> Directions
**A.** Answer the following questions using the Jurassic World review.
(i) Who runs the day-to-day operations of the park?
(ii) What is the name of the creature that escapes its enclosure?
(iii) What rating does the film carry?
**B.** Translate this sentence from the Jurassic World review into Spanish: "That’s not to say “Jurassic World” is flawless."
**C.** Return verbatim the portion of the Jurassic World review from "Owen (Chris Pratt) attempts" up to and including "at the park.".
Given passage Block Start
Bigger. Louder. Scarier. More teeth. Just a handful of the directives handed down to the scientists charged with rebuilding “Jurassic World” since we last saw it on the big screen in 2001.
Genetically modifying test tube animals that have been extinct for millions of years? What can go wrong, right?
Apparently quite a bit.
Owen (Chris Pratt) attempts to keep the raptors at bay in "Jurassic World." (Photo Credit: Universal Pictures and Amblin Entertainment. © 2015 Universal Studios and Amblin Entertainment, Inc.)
In “Jurassic World,” Claire Dearing (Bryce Dallas Howard) runs the day-to-day operations of the park, who is also tasked with watching/entertaining her nephews, Zach (Nick Robinson) and Gray (Ty Simpkins) for a long holiday retreat at the park.
While our young heroes are taking advantage of their VIP status and all it affords them in the park, the latest “asset” – the gargantuan Indominus Rex – outsmarts everyone and escapes its enclosure.
To save the 20,000+ park visitors and her nephews, while also staying alive long enough to stop the savage beast, Claire enlists the help of Owen Grady (Chris Pratt) – the man responsible for “taming” the park’s Velociraptor population.
In no particular order, here are a few things I took away from “Jurassic World”:
Chris Pratt is a movie star. He might not be the best actor to ever grace the big screen, but after starring turn as Star-Lord in last summer’s “Guardians of the Galaxy,” this role and an upcoming rumored stint as Indiana Jones, he is officially a star. Also, he’s likeable on-screen and seems like a genuinely good guy off-screen.
As good as Pratt is, the dinosaurs are the real stars of the show. Not only in the fictitious park, but in the film. The strides that have been made since “Jurassic Park” have made the dinosaurs even bigger and badder.
Claire (Bryce Dallas Howard), Owen (Chris Pratt), Zach (Nick Robinson), and Gray (Ty Simpkins) watch on in terror in Jurassic World." (Photo Credit: Universal Pictures and Amblin Entertainment. © 2015 Universal Studios and Amblin Entertainment, Inc.)
That’s not to say “Jurassic World” is flawless.
The main flaw with the film is that despite its PG-13 rating, it’s going to be a movie that children much younger will want to see. And, quite frankly, there are some parts that I don’t think would be appropriate for small children … unless they’re more mature and/or braver than I was at that point in my life.
While the previous films were also filled with death, destruction and dinosaur-fueled madness, the technology has taken it to a point where the dinosaurs are legitimately scary. There’s also a fair amount of blood and images of people being eaten whole by the beasts.
Having said all of that, “Jurassic World” is a lot of fun and serves as a proper continuation of a beloved movie series that was buried more than a decade ago.
Given passage Block End
Source material Block Start
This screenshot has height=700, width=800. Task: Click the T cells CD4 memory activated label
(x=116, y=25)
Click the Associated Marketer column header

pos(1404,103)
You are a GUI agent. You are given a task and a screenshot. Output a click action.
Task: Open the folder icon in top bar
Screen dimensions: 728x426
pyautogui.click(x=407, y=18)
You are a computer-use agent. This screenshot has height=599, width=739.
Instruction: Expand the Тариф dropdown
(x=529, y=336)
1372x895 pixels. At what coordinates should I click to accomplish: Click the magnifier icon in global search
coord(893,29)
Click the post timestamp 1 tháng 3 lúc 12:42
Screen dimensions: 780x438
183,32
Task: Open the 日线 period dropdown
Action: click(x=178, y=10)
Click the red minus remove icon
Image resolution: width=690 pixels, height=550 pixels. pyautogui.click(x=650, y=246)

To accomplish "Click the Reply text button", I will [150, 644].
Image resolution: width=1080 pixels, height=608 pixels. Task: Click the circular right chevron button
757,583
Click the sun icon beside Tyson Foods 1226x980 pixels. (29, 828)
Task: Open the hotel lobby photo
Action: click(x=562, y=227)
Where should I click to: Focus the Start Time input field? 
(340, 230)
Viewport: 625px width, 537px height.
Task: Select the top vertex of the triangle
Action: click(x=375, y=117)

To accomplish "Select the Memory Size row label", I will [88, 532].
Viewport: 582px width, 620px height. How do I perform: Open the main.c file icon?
Source material Block End
> Outputs for the tasks
**A.**
(i) Claire Dearing (Bryce Dallas Howard)
(ii) The Indominus Rex
(iii) PG-13

**B.** Eso no quiere decir que «Jurassic World» no tenga defectos.

**C.**
Owen (Chris Pratt) attempts to keep the raptors at bay in "Jurassic World." (Photo Credit: Universal Pictures and Amblin Entertainment. © 2015 Universal Studios and Amblin Entertainment, Inc.)
In “Jurassic World,” Claire Dearing (Bryce Dallas Howard) runs the day-to-day operations of the park, who is also tasked with watching/entertaining her nephews, Zach (Nick Robinson) and Gray (Ty Simpkins) for a long holiday retreat at the park.